Phipps’ final post was disarmingly candid—“we’ve loved working together, and if anyone reading this knows of a way we can continue to work together, please don’t hesitate to be in touch.” Personal emails were given as were links for following and contacting key individuals. “They’re the most talented people I’ve ever worked with and would be a benefit to any employer,” Phipps gushed. Film writing needs more places for aspiring film snobs to turn to get a proper foundation and a bevy of alternative views and histories, for the benefit of film studies and film proper. Unfortunately, as Phipps explained, “because of the various challenges inherent in launching a freestanding website in a crowded publishing environment, financial and otherwise” the path to accomplishing this is murky and uncertain. “Freestanding” is an important descriptor in this release. We like to think that the internet is a bastion of individuality where lone voices can stand beside giants. Are we coming to the end of this notion? Are we seeing signs that the utopian ideal of an equal playing field is destined to be more myth than reality? The cream doesn’t always rise to the top. This has become a fallacy, a false hope in a world where there is always a bottom line.

All this begs the question: what do we want from our film criticism? Not coincidentally, this question gets to the heart of what we want from our films. The fast pace that internet publication demands rarely allows the time for writing and thinking to evolve and progress before moving on to the next topic. Just when you think you are getting a handle on describing a trend or topic, and feel you can describe it in a novel way, teasing out new meaning and rich undercurrents overlooked elsewhere, it’s time to focus on something newer, and the cycle starts over. The Dissolve didn’t do this. It was consistently admirable that they pushed forth difficult, sometimes contradictory opinions and analyses on works, frequently delving into films already on the verge of being lost in the slog of time. Their views were always insightful, and they routinely achieved that sweet spot between heady academia and accessible casualness. This is no easy feat, and they did it daily.

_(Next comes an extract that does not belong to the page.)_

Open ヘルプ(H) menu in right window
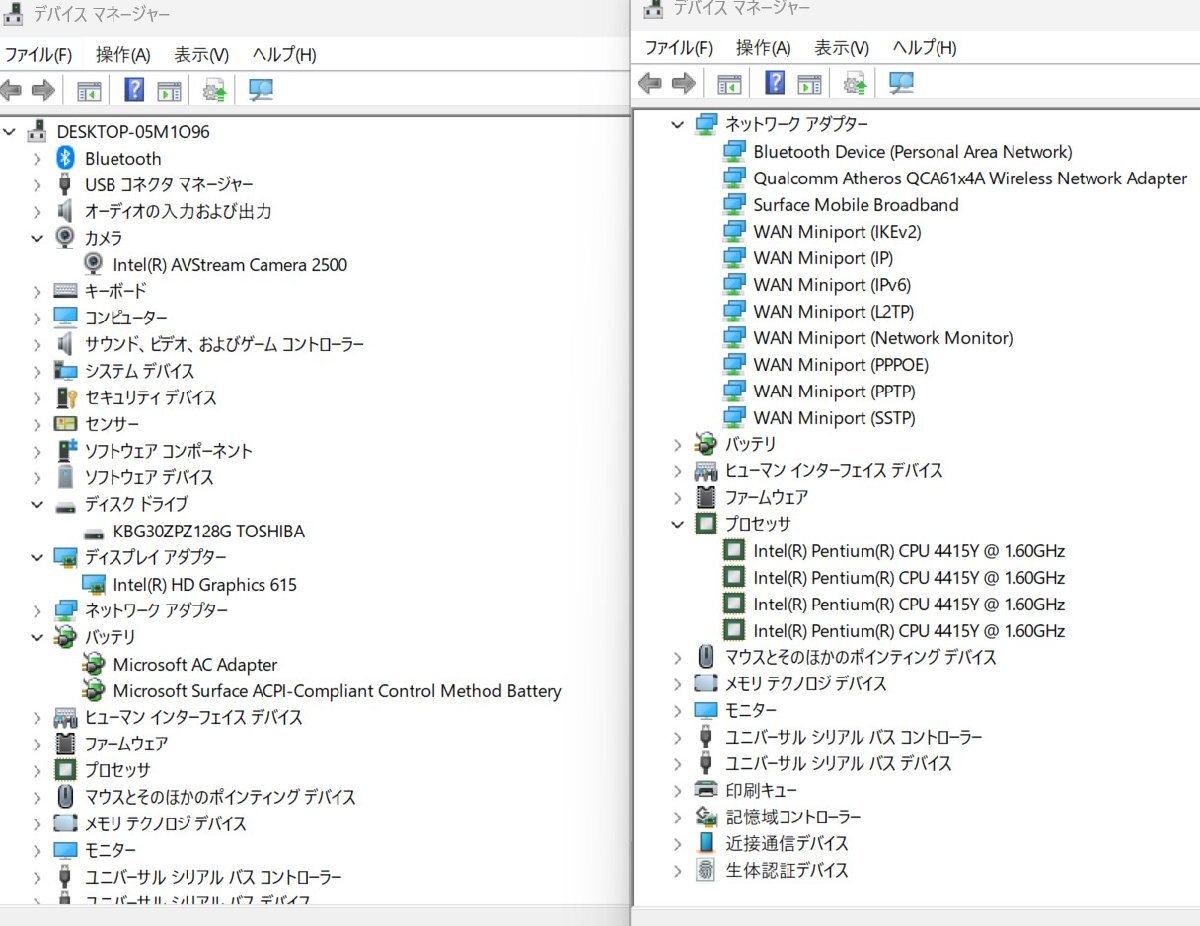Image resolution: width=1200 pixels, height=926 pixels. [x=923, y=47]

Film can be tricky to dissect, requiring quite a bit of balance and consideration. The way we approach criticism and analysis says a lot about how we perceive and think about the medium. Leaning on emotional and experiential anecdotes speaks to the expressive resonance that is so vivid in film. Emphasizing the technical aspects of a work—equipment, materiality, angles, editing, pacing—speaks to the science of film, the hard calculation that buoys the dramatics. Often, criticism is alchemy, mixing these two seemingly incompatible, contradictory sides, melding the tangible and the ephemeral, the concrete and the fleeting, and, in doing so, mirroring the unique capacity of the filmic form. This is what The Dissolve got so right over its short lifespan, and it wasn’t shy about discussing the nuts and bolts and this chemistry. Each piece was approached and dissected based on its own merits and particular internal logic, as well as based on the larger industrial, historical, and cultural context. This may sound obvious; it’s not. The degree of difficulty in covering all this with brevity is impressive. The Dissolve went for elegance, nuance, and discovery, following whatever collective muse stirred them. The passion of the writers was always obvious even when they were at their most exhausted and self-deprecating. We need more of that. “Keep watching, thinking about, and discussing movies. It matters,” read Phipps final words. Let’s hope this weighty sentiment proves to be a rallying cry and not the valiant last gasp of an outmoded archetype.